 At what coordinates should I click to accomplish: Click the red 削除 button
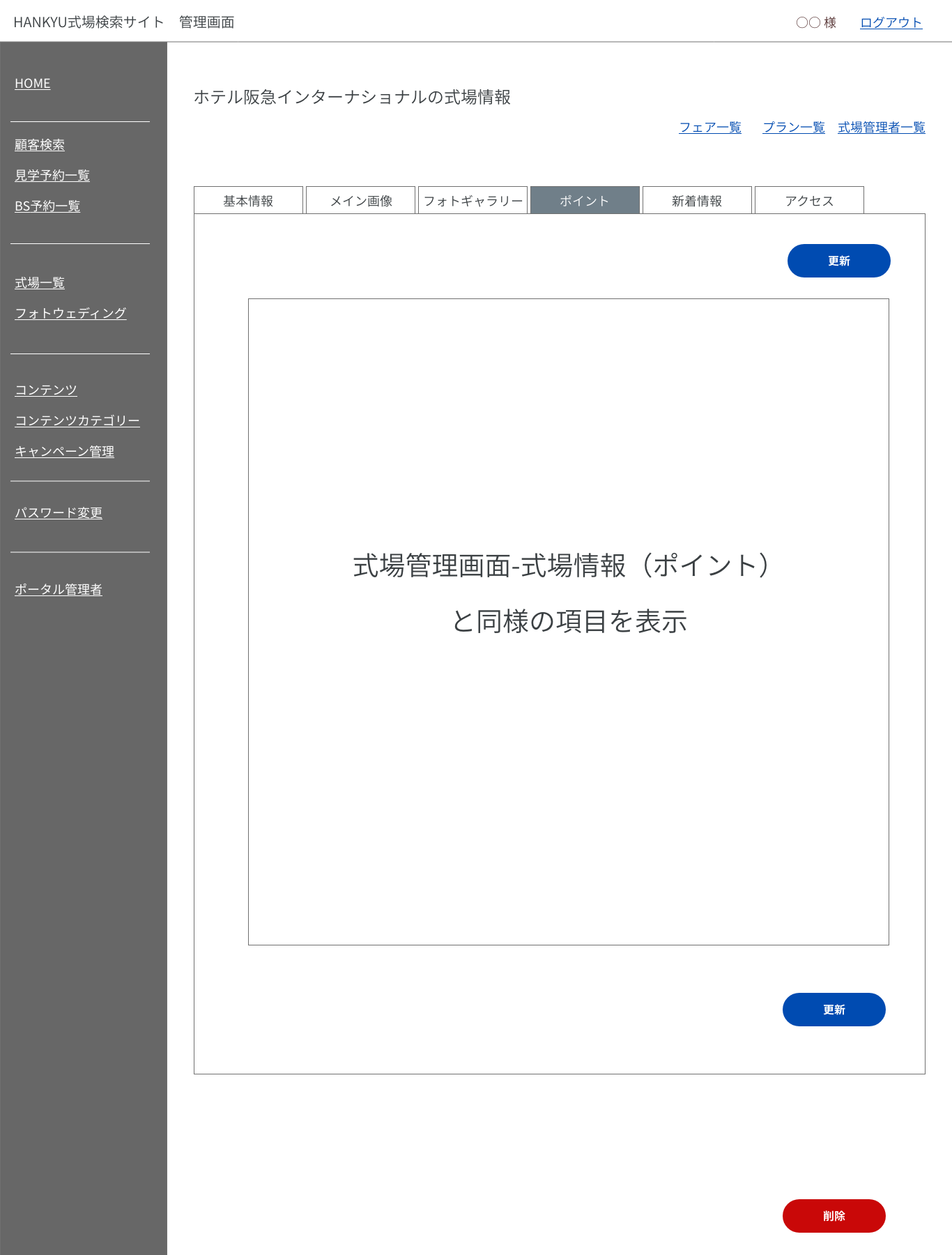point(834,1216)
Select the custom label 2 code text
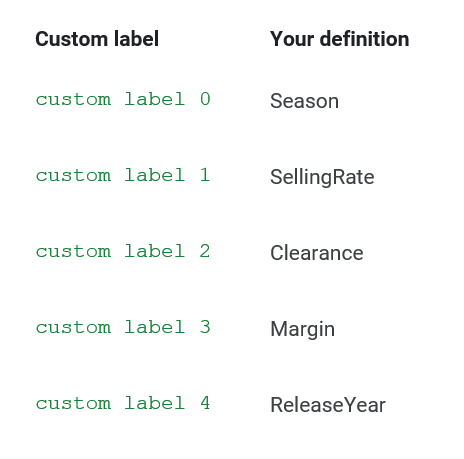The image size is (464, 459). [123, 251]
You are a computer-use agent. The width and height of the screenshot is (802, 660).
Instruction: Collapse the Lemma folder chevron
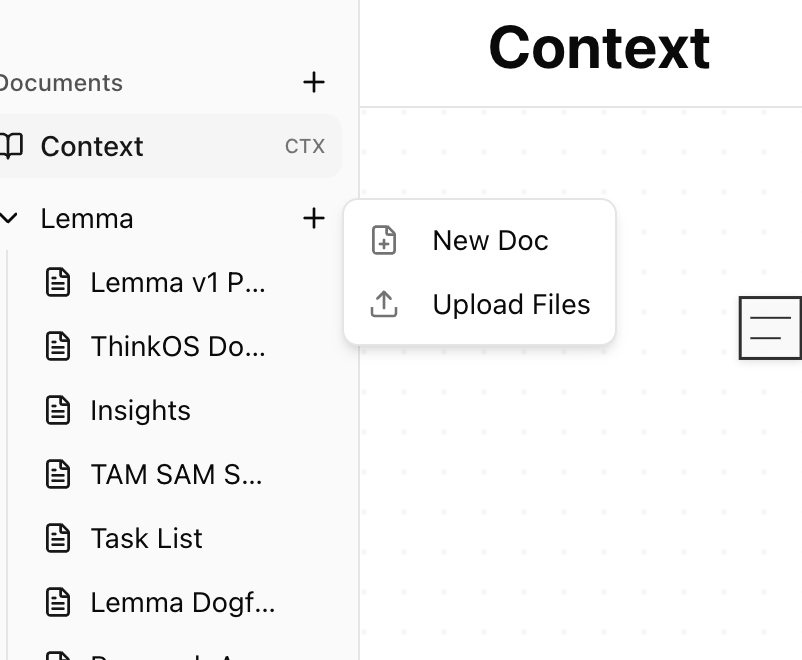tap(10, 218)
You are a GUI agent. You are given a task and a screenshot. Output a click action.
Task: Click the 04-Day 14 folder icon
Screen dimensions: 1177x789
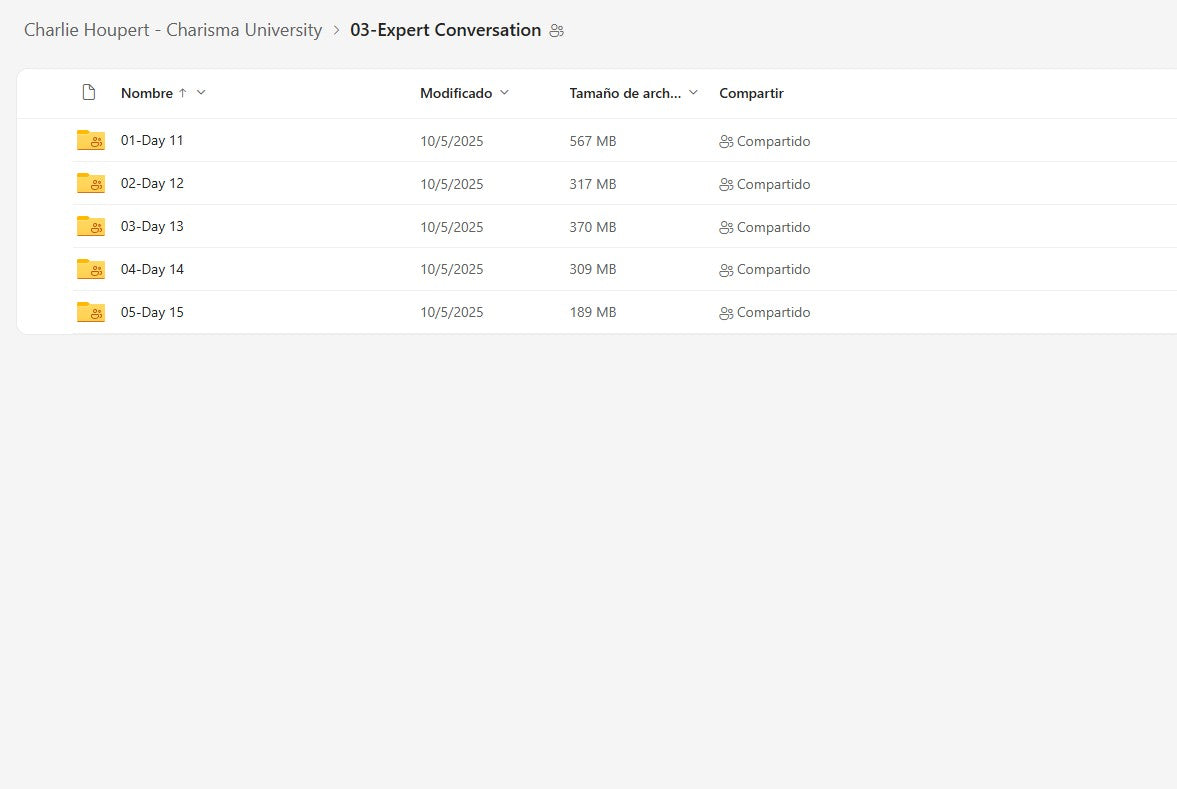click(x=90, y=270)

__WHAT TO PRODUCE__. Rewrite all of the data above with each occurrence of "folder" changed to "directory", leaving every other part unchanged. Leave the pictures out of your answer.

__SOLUTION FOR THIS EXERCISE__.
 At what coordinates should I click to accomplish: Click the red 削除 button
point(834,1216)
Select the custom label 2 code text
The image size is (464, 459). [123, 251]
You are a computer-use agent. The width and height of the screenshot is (802, 660).
Instruction: Collapse the Lemma directory chevron
tap(10, 218)
You are a GUI agent. You are given a task and a screenshot. Output a click action.
Task: Click the 04-Day 14 directory icon
Screen dimensions: 1177x789
click(x=90, y=270)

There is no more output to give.